Run notedown input.ipynb –to markdown > output.md
Submit the .md file for review.

Notebook Guidelines:

Less is better. Only show the code that needs people’s attention.
Have a block upfront about the key takeaway of the notebook.
Explain the motivation of the notebook to guide readers. Add figures if they help.
Try to have < 10 lines of code per block, < 100 lines of code per notebook.
Hide uninteresting complex functions in .py and import them.
Hide uninteresting model parameters. We can make some of them default parameters in model definition. Maybe out of 30 we just show 5 interesting ones and pass those to model constructor.
Only import module instead of classes and functions (i.e. from gluonnlp import model and use model.get_model, instead of from gluonnlp.model import get_model)
Make tutorials more engaging, interactive, prepare practice questions for people to try it out. For example, for embedding evaluation, we can ask questions to the audience like what’s the most similar word to xxx.
Make sure the notebook can be zoomed in and still render well. This helps accommodate different viewing devices.
For low level APIs such as BeamSearch and Scorer, explain the API with examples so ppl know how to play with it / hack it.

Contribute new API¶

There are several different types of APIs, such as model definition APIs, public dataset APIs, and building block APIs.

Model definition APIs facilitate the sharing of pre-trained models. If you’d like to contribute models with pre-trained weights, you can open an issue and ping committers first, we will help with things such as hosting the model weights while you propose the patch.

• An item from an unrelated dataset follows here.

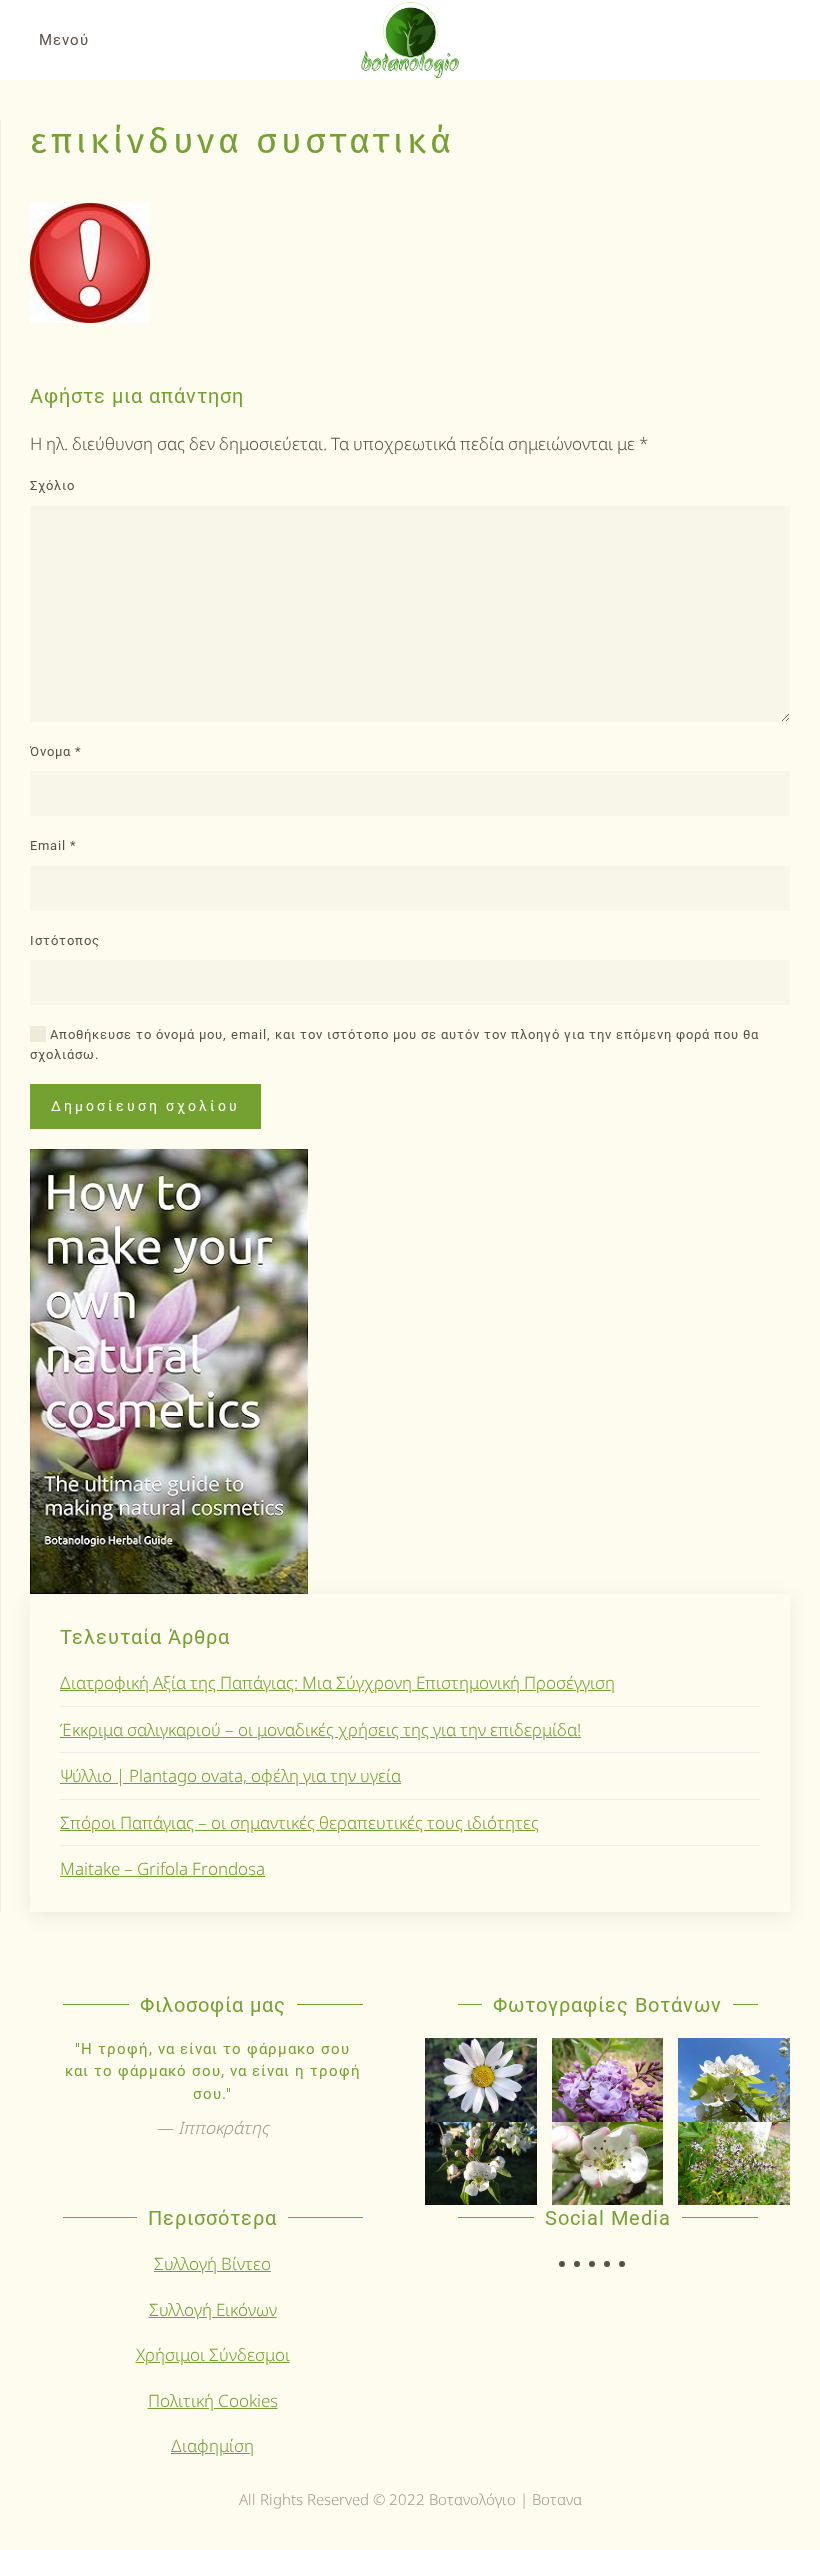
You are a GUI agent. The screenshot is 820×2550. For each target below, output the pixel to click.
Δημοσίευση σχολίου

Public dataset APIs facilitate the sharing of public datasets. Like model definition APIs, if you’d like to contribute new public datasets, you can open an issue and ping committers and review the dataset needs. If you’re unsure, feel free to open an issue anyway.

Finally, our data and model building block APIs come from repeated patterns in examples. It has the highest quality bar and should always starts from a good design. If you have an idea on proposing a new API, we encourage you to draft a design proposal first, so that the community can help iterate. Once the design is finalized, everyone who are interested in making it happen can help by submitting patches. For designs that require larger scopes, we can help set up GitHub project to make it easier for others to join.

Contribute Docs¶

Documentation is at least as important as code. Good documentation delivers the correct message clearly and concisely. If you see any issue in the existing documentation, a patch to fix is most welcome! To locate the code responsible for the doc, you may use “Edit on Github” in the top right corner, or the “[source]” links after each API. Also, git grep works nicely for searching for a specific string.